Two-Stage Constrained Actor-Critic for Short Video Recommendation

The wide popularity of short videos on social media poses new opportunities and challenges to optimize recommender systems on the video-sharing platforms. Users sequentially interact with the system and provide complex and multi-faceted responses, including watch time and various types of interactions with multiple videos. One the one hand, the platforms aims at optimizing the users' cumulative watch time (main goal) in long term, which can be effectively optimized by Reinforcement Learning. On the other hand, the platforms also needs to satisfy the constraint of accommodating the responses of multiple user interactions (auxiliary goals) such like, follow, share etc. In this paper, we formulate the problem of short video recommendation as a Constrained Markov Decision Process (CMDP). We find that traditional constrained reinforcement learning algorithms can not work well in this setting. We propose a novel two-stage constrained actor-critic method: At stage one, we learn individual policies to optimize each auxiliary signal. At stage two, we learn a policy to (i) optimize the main signal and (ii) stay close to policies learned at the first stage, which effectively guarantees the performance of this main policy on the auxiliaries. Through extensive offline evaluations, we demonstrate effectiveness of our method over alternatives in both optimizing the main goal as well as balancing the others. We further show the advantage of our method in live experiments of short video recommendations, where it significantly outperforms other baselines in terms of both watch time and interactions. Our approach has been fully launched in the production system to optimize user experiences on the platform.
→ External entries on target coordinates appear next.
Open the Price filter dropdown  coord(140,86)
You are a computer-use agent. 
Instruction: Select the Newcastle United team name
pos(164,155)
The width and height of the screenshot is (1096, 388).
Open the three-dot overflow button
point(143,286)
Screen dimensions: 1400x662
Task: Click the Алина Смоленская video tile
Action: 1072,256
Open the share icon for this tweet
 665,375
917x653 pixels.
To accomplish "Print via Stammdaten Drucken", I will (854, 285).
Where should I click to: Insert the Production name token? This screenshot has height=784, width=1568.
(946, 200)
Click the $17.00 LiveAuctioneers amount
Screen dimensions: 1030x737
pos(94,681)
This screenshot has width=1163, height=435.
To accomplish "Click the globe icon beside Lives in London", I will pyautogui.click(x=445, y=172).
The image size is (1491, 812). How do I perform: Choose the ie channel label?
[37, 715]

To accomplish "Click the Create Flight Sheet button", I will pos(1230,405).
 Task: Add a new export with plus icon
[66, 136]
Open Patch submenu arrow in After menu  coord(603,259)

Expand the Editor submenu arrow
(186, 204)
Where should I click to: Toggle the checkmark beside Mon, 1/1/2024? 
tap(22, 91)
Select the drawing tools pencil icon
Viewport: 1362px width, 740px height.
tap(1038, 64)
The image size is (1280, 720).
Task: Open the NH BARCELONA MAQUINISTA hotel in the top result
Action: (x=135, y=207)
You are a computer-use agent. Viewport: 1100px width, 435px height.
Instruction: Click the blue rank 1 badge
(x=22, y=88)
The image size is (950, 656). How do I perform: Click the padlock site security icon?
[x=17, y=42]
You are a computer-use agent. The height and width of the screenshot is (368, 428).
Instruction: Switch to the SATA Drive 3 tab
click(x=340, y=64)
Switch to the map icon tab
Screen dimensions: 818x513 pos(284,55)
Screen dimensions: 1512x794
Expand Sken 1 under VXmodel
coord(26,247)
翻译：短视频在社交媒体上的广泛普及为优化视频分享平台上的推荐系统带来了新的机遇与挑战。用户与系统进行顺序交互，并产生复杂且多维的反馈，包括观看时长以及与多个视频进行的各类交互（如点赞、关注、分享等）。一方面，平台致力于长期优化用户的累计观看时长（主要目标），这一目标可通过强化学习有效实现；另一方面，平台还需满足约束条件，以兼容多种用户交互行为（辅助目标）。本文将短视频推荐问题建模为约束马尔可夫决策过程（CMDP）。我们发现传统约束强化学习算法在此场景下难以奏效。为此，我们提出一种新颖的两阶段约束演员-评论家方法：在第一阶段，学习针对每个辅助信号的独立策略；在第二阶段，学习一个既能优化主要信号，又能与第一阶段所学策略保持接近的策略，从而有效保证主策略在辅助目标上的性能。通过大量离线评估，我们证明了该方法在优化主要目标及平衡其他目标方面均优于现有方案。此外，在短视频推荐在线实验中，该方法在观看时长和交互量上均显著超越其他基线。目前，本方法已全面部署于生产系统，用于优化平台用户体验。